-1

I was learning about 2D arrays and pointer representation of it and all. I ran the following to get the internal working of 2d arrays. I got strange results for the arr2d[0]

    int arr2d[2][3]{{1,2,3},{4,5,6}};
    cout<<"&arr2d[0][0] :"<<&arr2d[0][0]<<endl;
    cout<<"(&(arr2d[0])) :"<<(&(arr2d[0]))<<" arr2d[0] :"<<arr2d[0]<<endl;
    cout<<"*(arr2d[0]) :"<< *(arr2d[0])<<" *(&(arr2d[0])) :"<<*(&(arr2d[0]))<<endl;

output:

&arr2d[0][0] :0x3e6d7ff6c0
(&(arr2d[0])) :0x44efbffbe0 arr2d[0] :0x44efbffbe0
*(arr2d[0]) :1 *(&(arr2d[0])) :0x44efbffbe0

How can *(arr2d[0]) have 1 as output, if arr2d[0] is "circularly pointing" itself? Also apparently pointer arthimetic is not functioning for arr[0], as arr[0]+1 doesn't gets one to arr[1].

I was not expecting the arr[0] to be circularly pointing to itself, I expected it to a pointer to a 1D array of length 3. this tells that this happens but I want to know why how can arr[0] point to itself but at the same time *(arr[0]) gives 1?

Shashank Rana
  • 3
  • 3
  • what do you mean with "point to itself" ? The whole array, the first row and the first element all have the same adress – 463035818_is_not_an_ai Jan 10 '23 at 17:54
  • An array in C++ is merely a sequence of its elements, contiguous in memory. An array of `int[3]` is a sequence of `int[3]` in memory, and `int[3]` is itself a sequence of `int` in memory. Dereferencing removes one layer of that and is fairly similar to just getting the zero'th element to begin with.

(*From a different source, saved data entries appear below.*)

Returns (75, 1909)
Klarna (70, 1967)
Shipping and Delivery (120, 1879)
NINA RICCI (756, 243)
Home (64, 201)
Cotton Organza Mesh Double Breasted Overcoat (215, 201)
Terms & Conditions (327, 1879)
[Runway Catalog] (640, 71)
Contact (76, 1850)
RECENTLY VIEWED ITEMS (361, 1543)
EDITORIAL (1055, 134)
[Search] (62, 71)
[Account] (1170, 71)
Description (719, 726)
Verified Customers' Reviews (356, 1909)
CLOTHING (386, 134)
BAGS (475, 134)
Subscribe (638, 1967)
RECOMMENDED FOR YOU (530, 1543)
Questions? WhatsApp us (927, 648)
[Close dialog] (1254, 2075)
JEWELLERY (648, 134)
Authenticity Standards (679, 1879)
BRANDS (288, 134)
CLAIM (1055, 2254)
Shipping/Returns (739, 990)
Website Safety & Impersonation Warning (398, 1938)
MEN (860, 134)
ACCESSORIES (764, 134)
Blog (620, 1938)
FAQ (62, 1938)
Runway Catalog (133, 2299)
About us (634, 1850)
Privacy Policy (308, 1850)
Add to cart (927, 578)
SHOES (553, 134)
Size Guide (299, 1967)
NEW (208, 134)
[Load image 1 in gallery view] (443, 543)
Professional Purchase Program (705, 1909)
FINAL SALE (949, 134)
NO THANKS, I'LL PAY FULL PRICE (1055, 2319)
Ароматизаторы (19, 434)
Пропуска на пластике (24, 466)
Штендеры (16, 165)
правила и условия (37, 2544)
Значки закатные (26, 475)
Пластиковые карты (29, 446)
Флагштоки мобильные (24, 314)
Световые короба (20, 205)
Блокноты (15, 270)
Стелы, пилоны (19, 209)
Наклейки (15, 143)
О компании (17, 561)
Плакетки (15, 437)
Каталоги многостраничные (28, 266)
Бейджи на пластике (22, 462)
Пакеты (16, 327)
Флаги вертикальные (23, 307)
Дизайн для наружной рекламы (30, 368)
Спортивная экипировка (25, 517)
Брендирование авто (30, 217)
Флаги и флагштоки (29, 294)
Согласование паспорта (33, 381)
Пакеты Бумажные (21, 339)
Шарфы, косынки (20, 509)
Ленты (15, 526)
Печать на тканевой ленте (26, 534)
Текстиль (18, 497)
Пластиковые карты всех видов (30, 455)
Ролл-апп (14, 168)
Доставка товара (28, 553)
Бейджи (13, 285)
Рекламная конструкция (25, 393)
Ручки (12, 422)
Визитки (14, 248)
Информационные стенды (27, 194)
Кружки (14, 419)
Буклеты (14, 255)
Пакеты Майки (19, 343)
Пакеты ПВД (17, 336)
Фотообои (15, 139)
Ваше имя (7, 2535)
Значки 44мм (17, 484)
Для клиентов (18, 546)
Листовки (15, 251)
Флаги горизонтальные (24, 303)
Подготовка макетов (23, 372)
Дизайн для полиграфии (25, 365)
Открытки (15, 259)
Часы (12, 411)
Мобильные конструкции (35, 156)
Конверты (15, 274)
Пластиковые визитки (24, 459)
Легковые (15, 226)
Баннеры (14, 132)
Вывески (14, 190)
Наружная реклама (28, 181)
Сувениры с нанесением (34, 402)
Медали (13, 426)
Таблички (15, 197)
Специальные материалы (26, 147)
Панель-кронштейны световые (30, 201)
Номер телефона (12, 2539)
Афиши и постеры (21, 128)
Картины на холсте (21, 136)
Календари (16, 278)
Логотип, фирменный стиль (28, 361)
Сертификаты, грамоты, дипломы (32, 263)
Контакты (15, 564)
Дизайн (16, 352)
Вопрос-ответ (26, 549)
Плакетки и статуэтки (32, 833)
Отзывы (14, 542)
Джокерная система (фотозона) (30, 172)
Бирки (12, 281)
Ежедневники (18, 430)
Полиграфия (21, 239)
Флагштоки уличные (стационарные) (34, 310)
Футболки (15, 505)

In fact, in the absence of possible alignment issues and other messy memory details, `int[2][3]` is basically the same thing as `int[6]`. – Silvio Mayolo Jan 10 '23 at 17:56
  • 2
    details matter, the output of the code you posted does not start with `12345` – 463035818_is_not_an_ai Jan 10 '23 at 17:56
  • 2
    Side note: Many people are taught at an array is a pointer to its first element. This is not true. An array is an array. it simply converts, [decays](https://stackoverflow.com/questions/1461432/what-is-array-to-pointer-decay), to a pointer easily and automatically. – user4581301 Jan 10 '23 at 18:01
  • 2
    Very related: [What is array to pointer decay?](https://stackoverflow.com/questions/1461432/what-is-array-to-pointer-decay?r=Saves_AllUserSaves) – πάντα ῥεῖ Jan 10 '23 at 18:04
  • 2
    This output cannot be produced by this code. Please post a [mcve]. – n. m. could be an AI Jan 10 '23 at 18:08
  • that 12345 is a system generated gibberish output, printed with every file, but I get what youre saying. Shouldn't * (arr) and *(&arr) be giving same value given that arr and &arr have same value in here. – Shashank Rana Jan 10 '23 at 18:14

1 Answers1

2

How can *(arr2d[0]) have 1 as output, if arr2d[0] is "circularly pointing" itself?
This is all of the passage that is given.